El amanecer me encontró en el suelo, tumbado sobre un charco de líquido refrigerante. Necesité ducharme tres veces para borrar de mi cuerpo cualquier rastro de olor. En todo ese tiempo la nevera me estuvo observando desde el otro lado de la mampara del baño. Después me siguió hasta el salón, aguardó pacientemente mientras regaba las plantas y, por último, me acompañó al ascensor. Cuando cogí el coche pensé que la había perdido de vista, pero un par de horas más tarde apareció frente al ventanal de mi oficina. Me di cuenta por los murmullos de los compañeros de trabajo. Cuchicheaban entre ellos, señalaban hacia fuera y después me miraban a mí, con esa expresión compasiva y distante a la que ya me tienen acostumbrado, la misma que se emplea con un niño ajeno que se hubiera orinado encima. 

Los primeros días me limité a seguirle el juego a la nevera. Cada vez que salía de la oficina le ofrecía el asiento del copiloto y la llevaba conmigo a casa. A cambió ella me concedió una pequeña tregua, por las noches dejó de insistir y se limitaba a esperar en su hueco de siempre en la cocina. Fue mi jefe quien me obligó a terminar con aquella situación.

- Su presencia - dijo señalando hacia la acera - distrae a los clientes. Deshazte de ella cuanto antes.

Preferí encargar el trabajo a unos sicarios. Vi cómo la tiraban al río desde un puente. Quise creer que ahí concluía todo, pero esa madrugada la nevera, cubierta por una densa capa de légamo, volvió a colarse en mi dormitorio.
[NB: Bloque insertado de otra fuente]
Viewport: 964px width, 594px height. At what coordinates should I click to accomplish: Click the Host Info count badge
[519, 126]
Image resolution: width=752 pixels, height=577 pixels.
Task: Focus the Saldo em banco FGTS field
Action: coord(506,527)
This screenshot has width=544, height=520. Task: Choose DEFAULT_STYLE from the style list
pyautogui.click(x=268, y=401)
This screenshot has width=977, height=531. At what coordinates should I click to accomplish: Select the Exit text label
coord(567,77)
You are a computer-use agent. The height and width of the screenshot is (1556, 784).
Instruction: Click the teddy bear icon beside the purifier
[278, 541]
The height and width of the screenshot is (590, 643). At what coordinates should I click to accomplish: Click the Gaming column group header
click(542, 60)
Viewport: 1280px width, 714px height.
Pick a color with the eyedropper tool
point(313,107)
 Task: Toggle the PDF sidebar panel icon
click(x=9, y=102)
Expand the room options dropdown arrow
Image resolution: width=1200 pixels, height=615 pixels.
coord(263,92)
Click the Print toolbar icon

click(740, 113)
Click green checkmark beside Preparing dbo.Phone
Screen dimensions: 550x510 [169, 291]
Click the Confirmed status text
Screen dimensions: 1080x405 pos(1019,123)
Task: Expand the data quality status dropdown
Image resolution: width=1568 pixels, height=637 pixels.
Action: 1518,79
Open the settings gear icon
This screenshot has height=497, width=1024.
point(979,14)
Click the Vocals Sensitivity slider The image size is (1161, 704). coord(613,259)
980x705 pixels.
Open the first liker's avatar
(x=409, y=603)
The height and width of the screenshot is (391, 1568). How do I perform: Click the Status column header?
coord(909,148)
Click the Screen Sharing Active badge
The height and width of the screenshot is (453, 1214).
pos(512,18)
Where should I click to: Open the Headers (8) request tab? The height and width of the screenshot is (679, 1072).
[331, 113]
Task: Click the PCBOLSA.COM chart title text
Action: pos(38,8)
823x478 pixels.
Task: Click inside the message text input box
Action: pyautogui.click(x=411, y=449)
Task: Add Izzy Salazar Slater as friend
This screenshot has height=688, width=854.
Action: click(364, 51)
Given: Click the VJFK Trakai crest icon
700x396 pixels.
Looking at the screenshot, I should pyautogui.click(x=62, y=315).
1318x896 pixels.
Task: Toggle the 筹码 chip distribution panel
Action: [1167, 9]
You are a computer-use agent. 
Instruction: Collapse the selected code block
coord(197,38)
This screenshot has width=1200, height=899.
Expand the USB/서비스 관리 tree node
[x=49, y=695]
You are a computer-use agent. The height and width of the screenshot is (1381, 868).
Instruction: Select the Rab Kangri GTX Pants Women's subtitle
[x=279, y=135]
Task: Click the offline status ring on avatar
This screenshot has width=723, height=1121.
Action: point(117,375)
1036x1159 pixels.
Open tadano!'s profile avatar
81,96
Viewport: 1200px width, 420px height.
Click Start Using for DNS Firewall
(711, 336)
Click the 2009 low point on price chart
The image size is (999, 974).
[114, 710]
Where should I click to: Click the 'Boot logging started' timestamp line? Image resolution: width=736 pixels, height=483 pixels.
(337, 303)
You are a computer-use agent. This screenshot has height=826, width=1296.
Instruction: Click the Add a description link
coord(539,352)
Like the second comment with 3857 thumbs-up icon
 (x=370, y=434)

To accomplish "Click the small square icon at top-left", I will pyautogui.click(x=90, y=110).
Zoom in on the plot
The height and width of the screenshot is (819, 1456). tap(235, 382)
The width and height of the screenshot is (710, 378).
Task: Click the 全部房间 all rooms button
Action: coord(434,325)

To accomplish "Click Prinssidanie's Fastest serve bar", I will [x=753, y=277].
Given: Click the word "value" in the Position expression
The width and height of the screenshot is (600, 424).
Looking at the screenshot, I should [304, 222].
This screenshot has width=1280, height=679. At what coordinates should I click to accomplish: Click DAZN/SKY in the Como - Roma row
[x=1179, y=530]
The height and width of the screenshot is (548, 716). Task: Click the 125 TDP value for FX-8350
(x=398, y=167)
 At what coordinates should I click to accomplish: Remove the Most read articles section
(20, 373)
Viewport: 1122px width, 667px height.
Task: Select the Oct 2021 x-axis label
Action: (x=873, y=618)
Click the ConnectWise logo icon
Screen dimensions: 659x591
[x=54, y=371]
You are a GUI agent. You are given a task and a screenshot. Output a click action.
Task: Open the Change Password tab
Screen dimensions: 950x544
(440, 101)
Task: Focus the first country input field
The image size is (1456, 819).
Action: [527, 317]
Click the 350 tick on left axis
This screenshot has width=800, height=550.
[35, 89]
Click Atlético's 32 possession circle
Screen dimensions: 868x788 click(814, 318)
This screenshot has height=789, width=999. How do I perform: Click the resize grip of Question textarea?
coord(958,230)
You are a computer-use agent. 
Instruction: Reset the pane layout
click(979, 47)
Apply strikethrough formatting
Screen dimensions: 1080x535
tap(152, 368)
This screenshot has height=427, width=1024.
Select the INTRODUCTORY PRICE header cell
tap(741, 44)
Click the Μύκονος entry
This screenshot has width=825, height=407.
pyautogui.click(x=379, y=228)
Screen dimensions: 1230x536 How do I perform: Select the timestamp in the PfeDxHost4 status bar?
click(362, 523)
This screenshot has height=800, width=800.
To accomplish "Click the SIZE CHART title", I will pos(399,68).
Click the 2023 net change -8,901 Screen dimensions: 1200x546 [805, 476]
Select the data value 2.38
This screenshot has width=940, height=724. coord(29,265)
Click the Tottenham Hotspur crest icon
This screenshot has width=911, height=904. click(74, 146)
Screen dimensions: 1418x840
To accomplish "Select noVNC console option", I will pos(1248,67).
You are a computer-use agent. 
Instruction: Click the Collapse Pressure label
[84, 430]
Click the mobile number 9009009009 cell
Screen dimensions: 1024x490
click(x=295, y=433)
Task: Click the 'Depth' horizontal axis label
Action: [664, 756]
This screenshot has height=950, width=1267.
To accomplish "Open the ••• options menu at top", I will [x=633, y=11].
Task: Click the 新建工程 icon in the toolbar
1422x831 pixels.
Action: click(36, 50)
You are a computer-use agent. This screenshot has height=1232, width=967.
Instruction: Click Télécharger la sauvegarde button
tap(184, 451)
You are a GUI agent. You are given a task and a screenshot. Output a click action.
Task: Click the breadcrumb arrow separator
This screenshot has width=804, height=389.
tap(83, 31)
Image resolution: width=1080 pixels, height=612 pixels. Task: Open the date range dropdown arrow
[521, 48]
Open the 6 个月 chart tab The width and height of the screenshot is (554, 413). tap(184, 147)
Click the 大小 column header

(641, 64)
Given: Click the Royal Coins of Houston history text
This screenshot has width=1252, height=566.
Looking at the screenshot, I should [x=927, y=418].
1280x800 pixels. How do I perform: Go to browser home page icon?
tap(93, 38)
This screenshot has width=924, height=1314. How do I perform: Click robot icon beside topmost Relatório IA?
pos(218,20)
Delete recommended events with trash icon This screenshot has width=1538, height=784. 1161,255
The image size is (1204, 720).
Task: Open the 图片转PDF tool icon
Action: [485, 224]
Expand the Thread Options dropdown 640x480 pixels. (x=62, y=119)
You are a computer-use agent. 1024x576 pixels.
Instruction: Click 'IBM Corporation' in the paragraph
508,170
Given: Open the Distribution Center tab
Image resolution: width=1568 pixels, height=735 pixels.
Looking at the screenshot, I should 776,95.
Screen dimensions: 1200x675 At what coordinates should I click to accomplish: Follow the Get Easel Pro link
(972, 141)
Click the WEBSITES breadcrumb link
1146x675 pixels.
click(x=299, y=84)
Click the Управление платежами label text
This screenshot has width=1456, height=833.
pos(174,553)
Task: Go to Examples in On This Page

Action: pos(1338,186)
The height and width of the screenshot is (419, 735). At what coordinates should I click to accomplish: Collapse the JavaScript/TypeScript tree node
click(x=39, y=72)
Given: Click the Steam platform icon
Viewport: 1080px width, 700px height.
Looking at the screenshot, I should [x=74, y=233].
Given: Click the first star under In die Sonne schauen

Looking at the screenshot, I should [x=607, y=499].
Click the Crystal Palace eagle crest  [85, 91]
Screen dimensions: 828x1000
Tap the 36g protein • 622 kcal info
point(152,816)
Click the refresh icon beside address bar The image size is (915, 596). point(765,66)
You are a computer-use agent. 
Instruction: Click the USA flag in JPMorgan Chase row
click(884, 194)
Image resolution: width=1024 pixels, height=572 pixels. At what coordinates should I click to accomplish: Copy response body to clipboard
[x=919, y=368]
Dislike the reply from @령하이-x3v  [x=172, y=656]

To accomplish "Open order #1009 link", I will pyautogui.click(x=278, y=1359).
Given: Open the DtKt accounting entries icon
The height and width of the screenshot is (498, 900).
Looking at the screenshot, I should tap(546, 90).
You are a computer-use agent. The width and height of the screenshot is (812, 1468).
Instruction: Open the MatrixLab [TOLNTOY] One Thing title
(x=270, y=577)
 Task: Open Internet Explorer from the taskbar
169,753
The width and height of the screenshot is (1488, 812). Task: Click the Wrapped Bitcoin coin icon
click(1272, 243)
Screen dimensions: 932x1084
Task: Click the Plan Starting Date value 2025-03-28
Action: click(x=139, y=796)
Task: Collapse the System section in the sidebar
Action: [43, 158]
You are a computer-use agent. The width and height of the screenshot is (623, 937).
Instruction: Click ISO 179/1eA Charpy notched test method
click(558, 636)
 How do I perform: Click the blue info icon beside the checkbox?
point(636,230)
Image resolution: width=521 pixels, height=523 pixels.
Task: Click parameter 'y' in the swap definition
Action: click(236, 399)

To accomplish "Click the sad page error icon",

En las siguientes semanas cambié la cerradura, compré un frigorífico nuevo, varié mis rutinas. Empleé todas las estrategias posibles para librarme de la nevera sin obtener resultado alguno. Cerca ya del tercer aniversario, decidí encerrarla en el trastero, y fue entonces cuando me encontré con toda la ropa que aún no me he atrevido a regalar. Una montaña de recuerdos me aplastó de pronto, no pude más y me rendí. De un puntapié descerrajé la puerta de la nevera. En su interior desbrocé un camino de cervezas, latas de conservas y fruta podrida hasta que, detrás de una nube de insectos, di con la caja roja de latón troquelado. Tomé aliento antes de abrirla. Las fotografías que guardé en ella permanecían intactas. La mayoría las hicimos en la playa. En todas salís las dos. En la última tú me lanzas un beso y Laura sonríe.